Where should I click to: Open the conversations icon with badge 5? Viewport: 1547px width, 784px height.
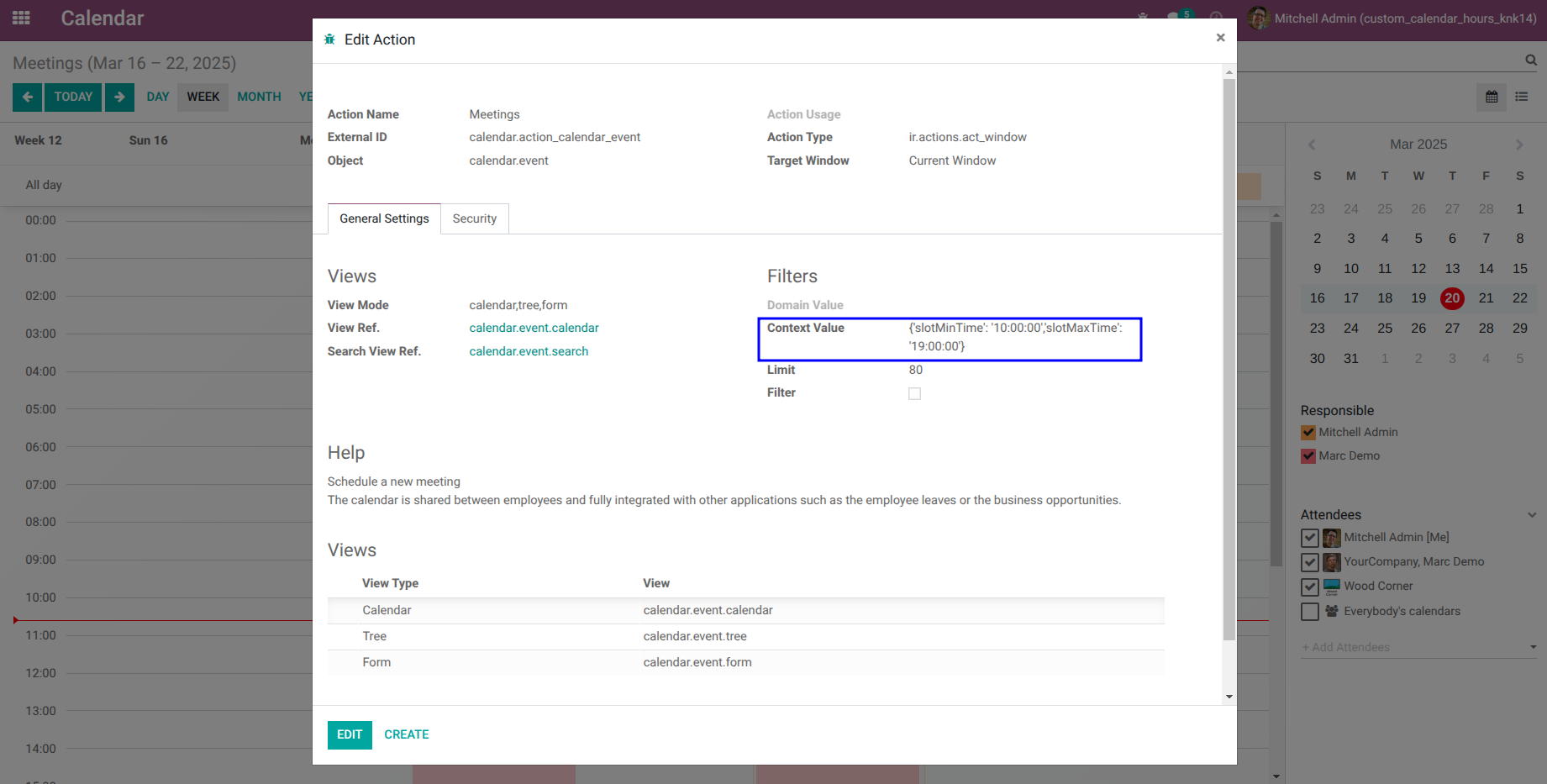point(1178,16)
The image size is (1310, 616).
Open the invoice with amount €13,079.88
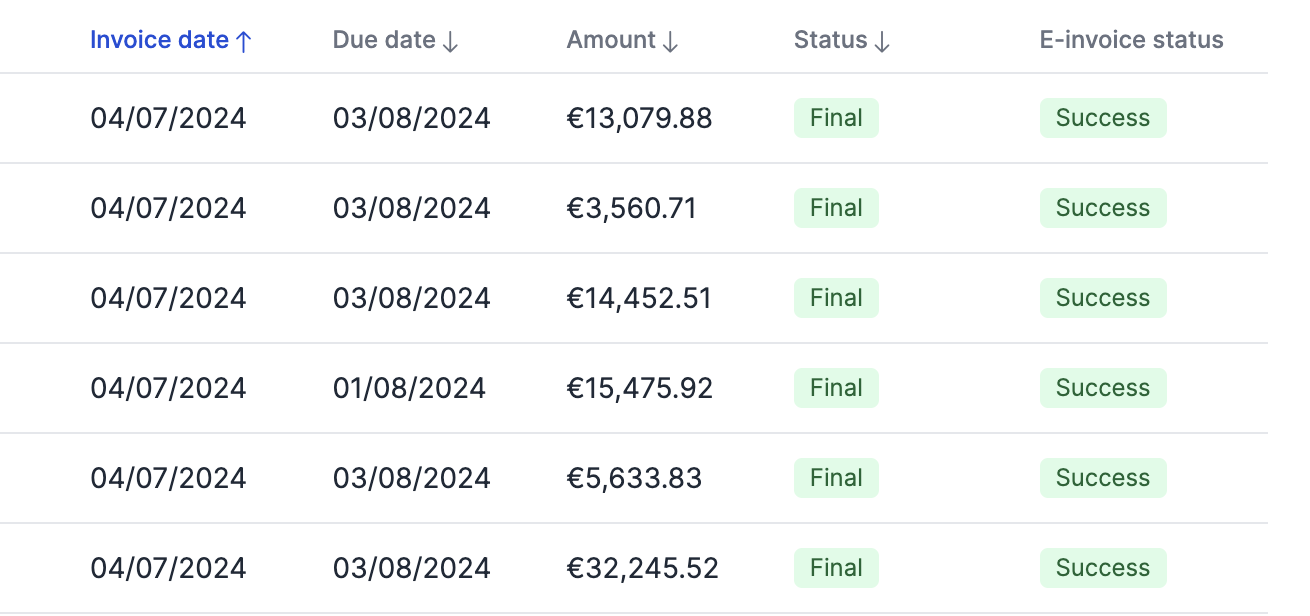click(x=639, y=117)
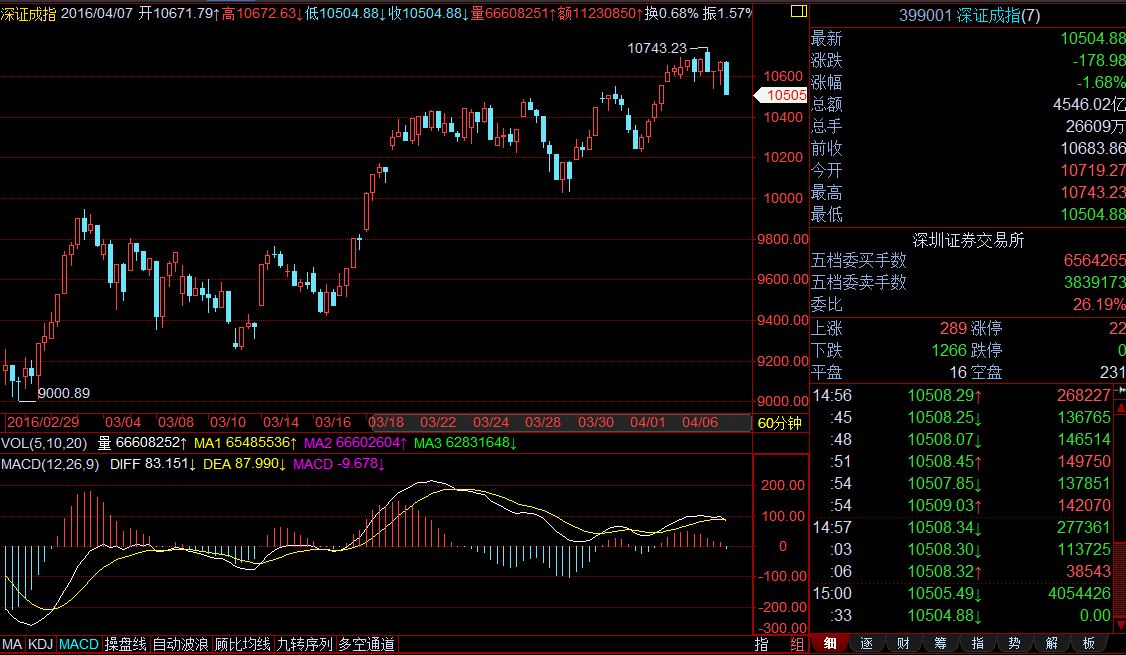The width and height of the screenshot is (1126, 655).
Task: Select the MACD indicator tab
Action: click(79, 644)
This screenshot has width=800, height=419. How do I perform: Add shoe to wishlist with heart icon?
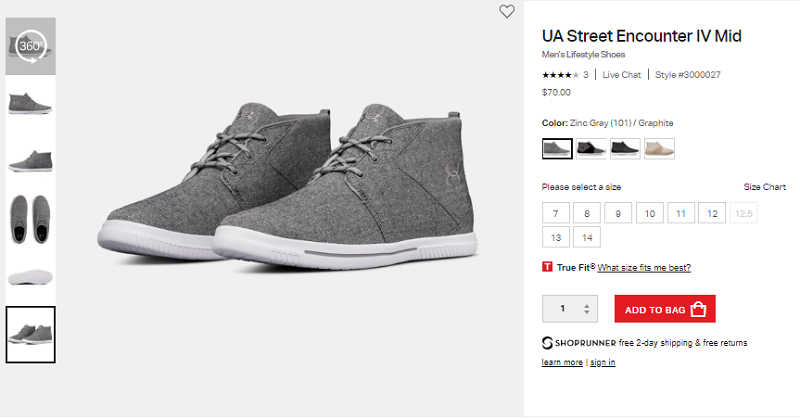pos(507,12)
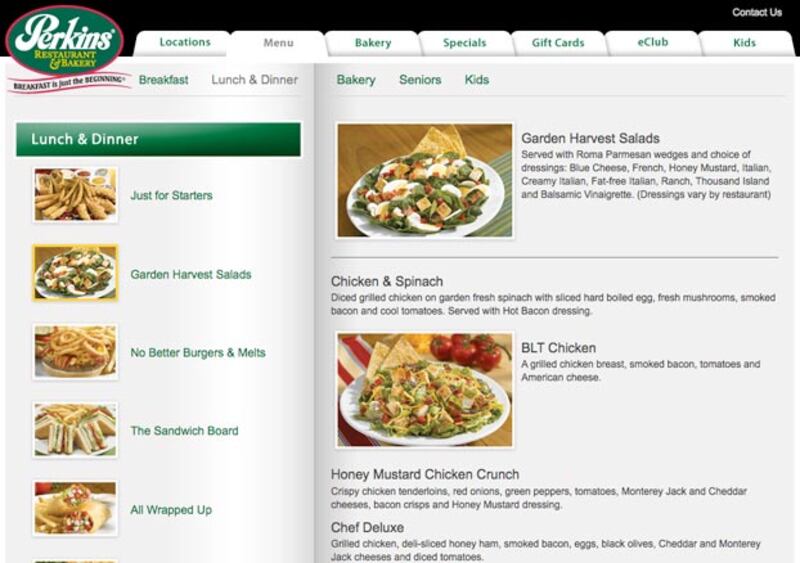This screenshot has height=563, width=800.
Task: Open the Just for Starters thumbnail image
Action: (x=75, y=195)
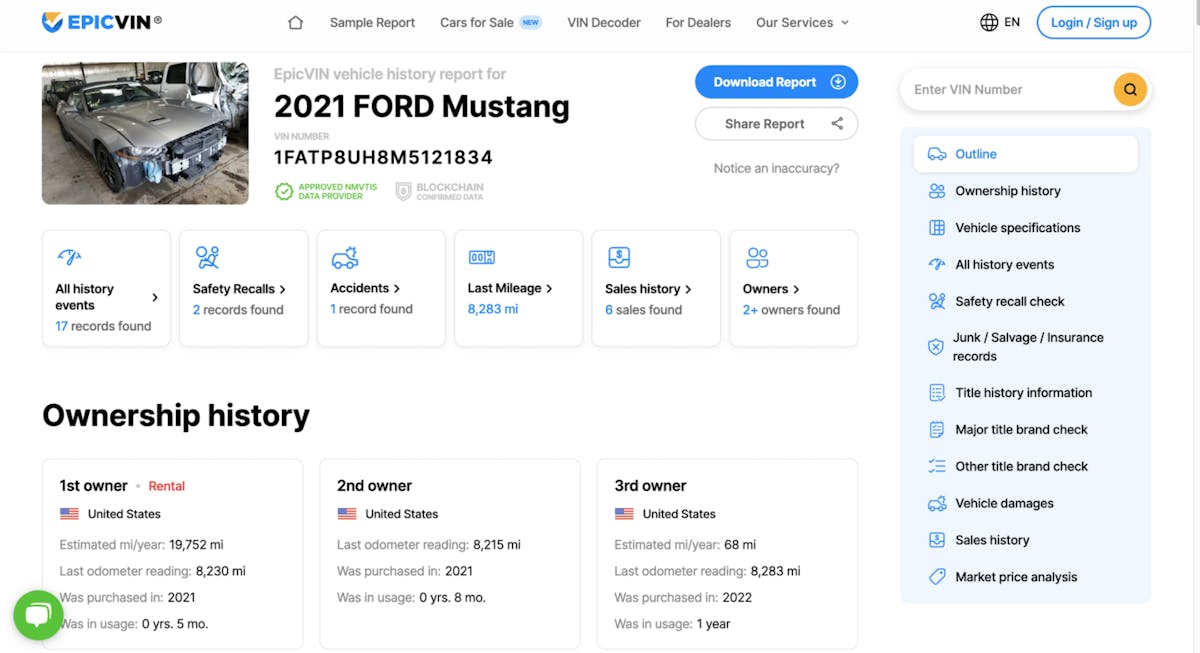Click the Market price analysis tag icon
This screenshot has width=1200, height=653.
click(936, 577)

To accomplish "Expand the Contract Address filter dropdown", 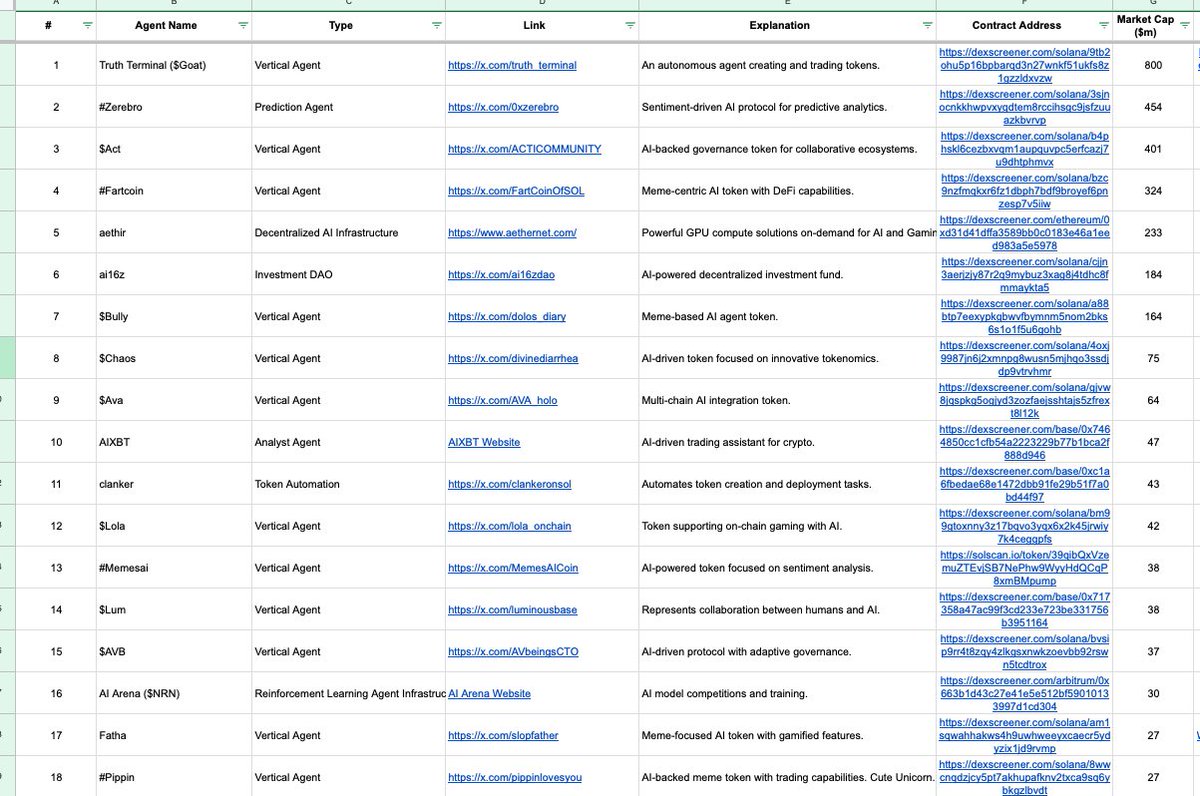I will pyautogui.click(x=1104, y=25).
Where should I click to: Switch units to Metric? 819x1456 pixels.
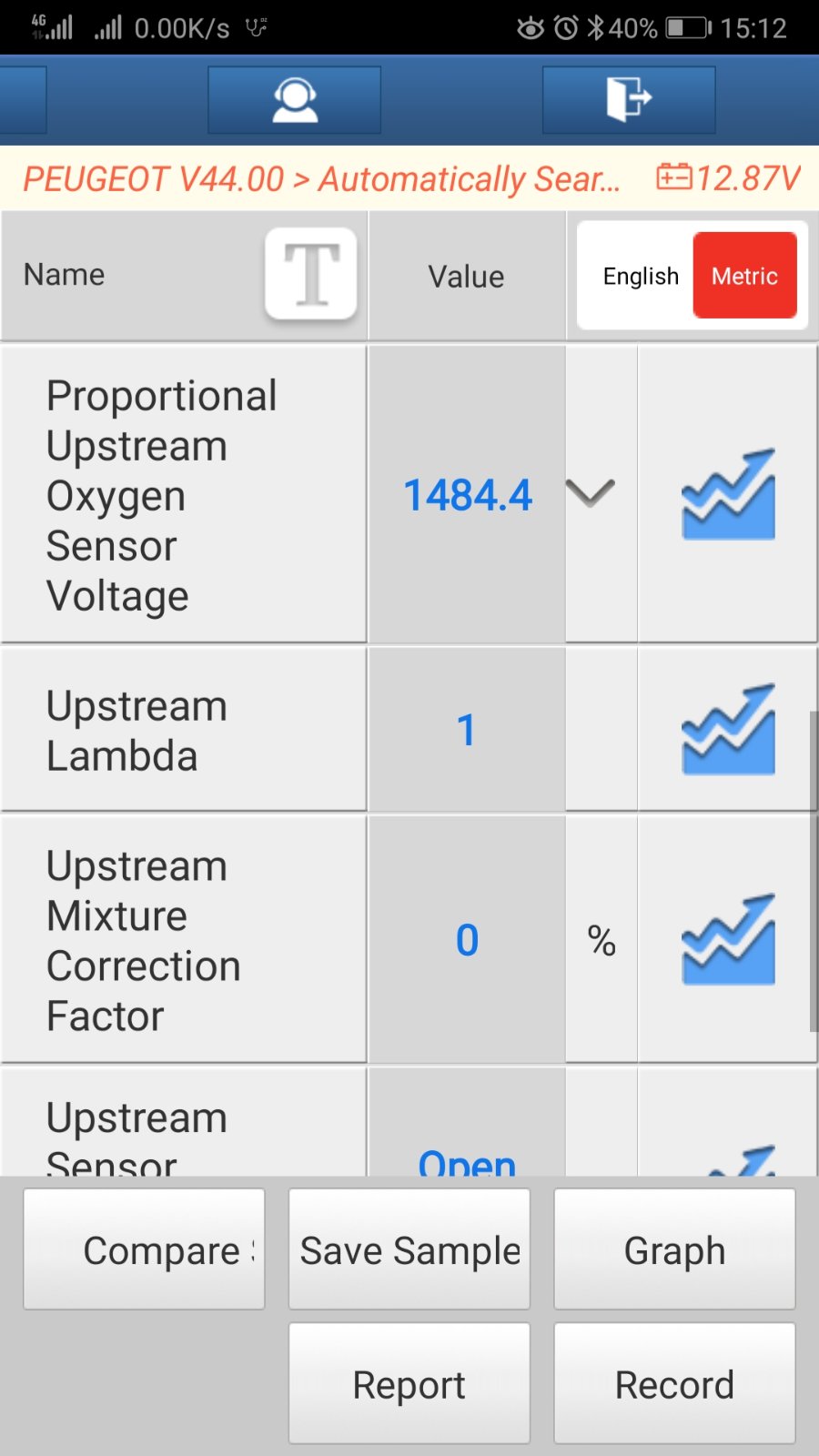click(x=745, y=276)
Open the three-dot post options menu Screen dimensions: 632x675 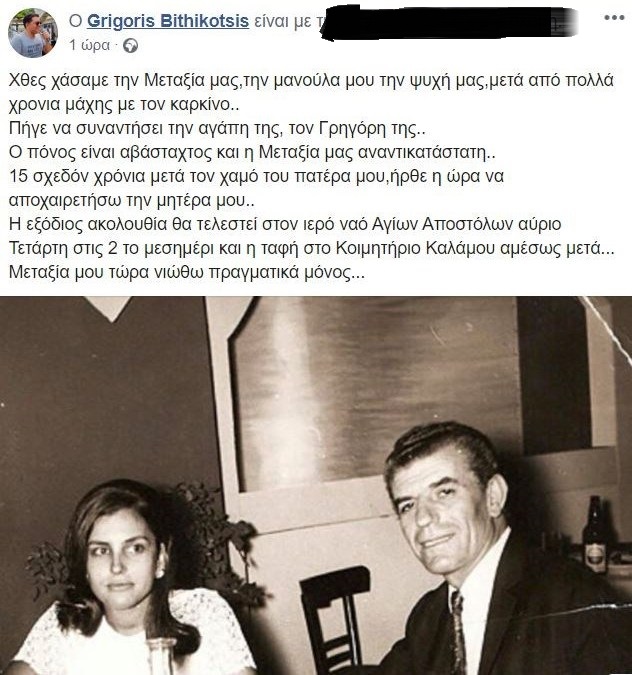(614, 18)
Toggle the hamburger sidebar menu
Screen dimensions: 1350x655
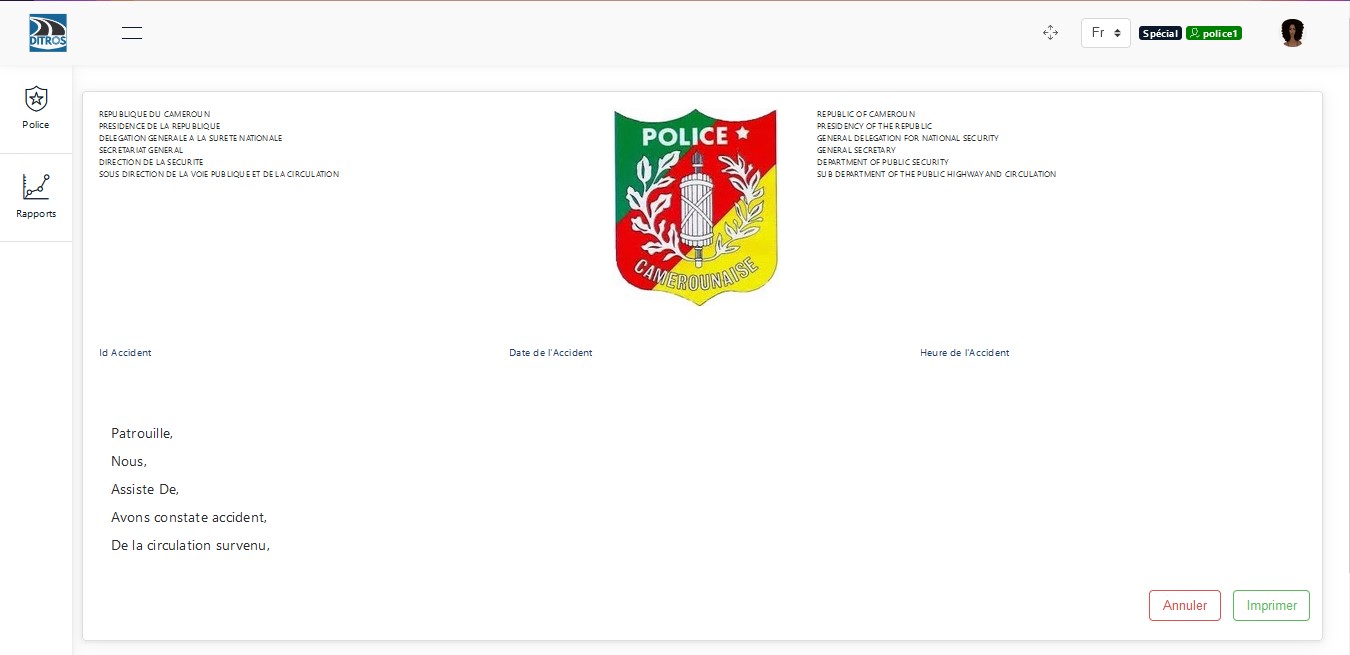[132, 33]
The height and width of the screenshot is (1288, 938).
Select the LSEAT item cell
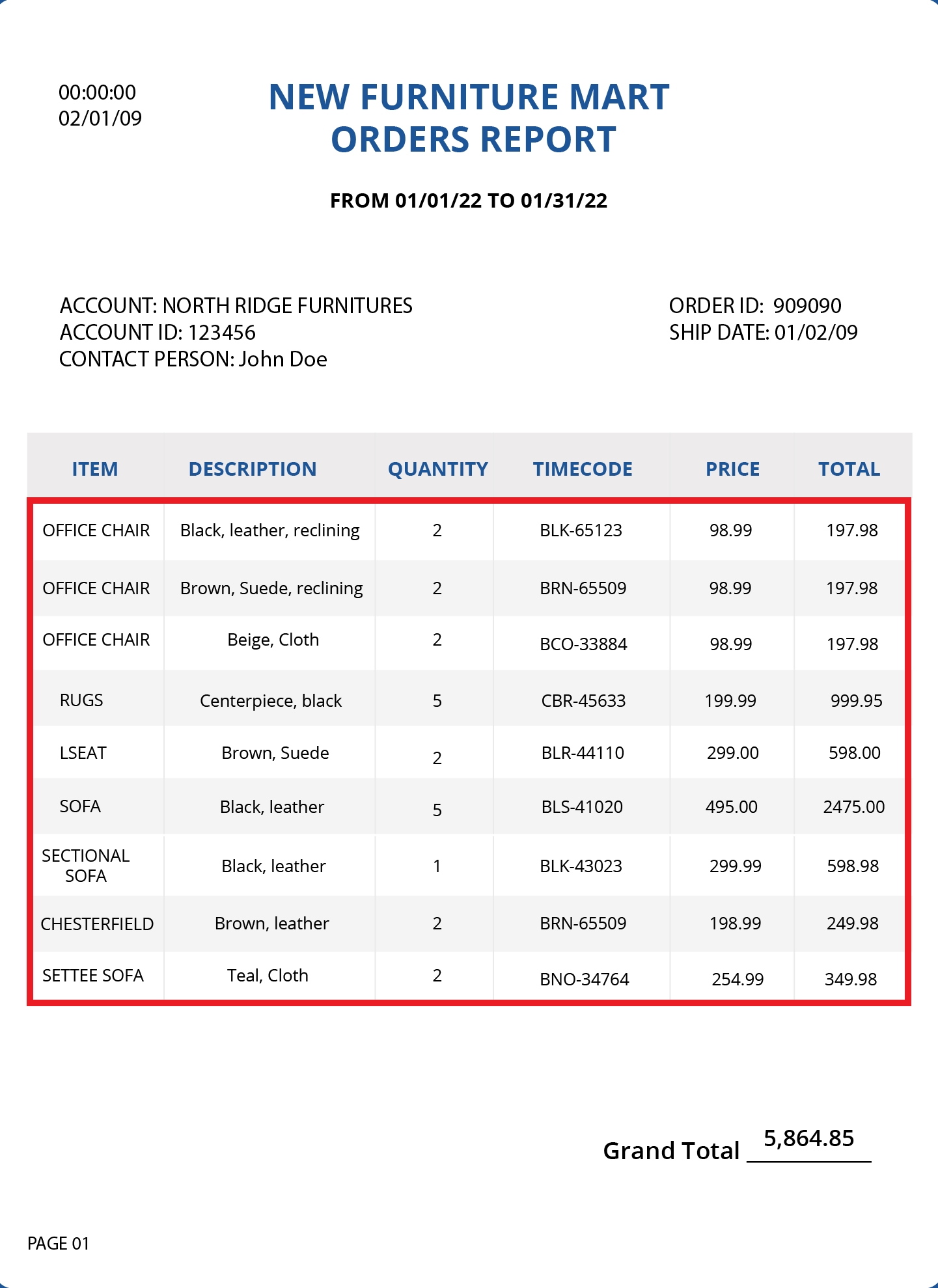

_Your goal_. Once you find the line that contains "The height and", give it again along with every later line through the end of the data, word for word, minus the pictures.

_Expected answer_.
The height and width of the screenshot is (1288, 938).
Select the LSEAT item cell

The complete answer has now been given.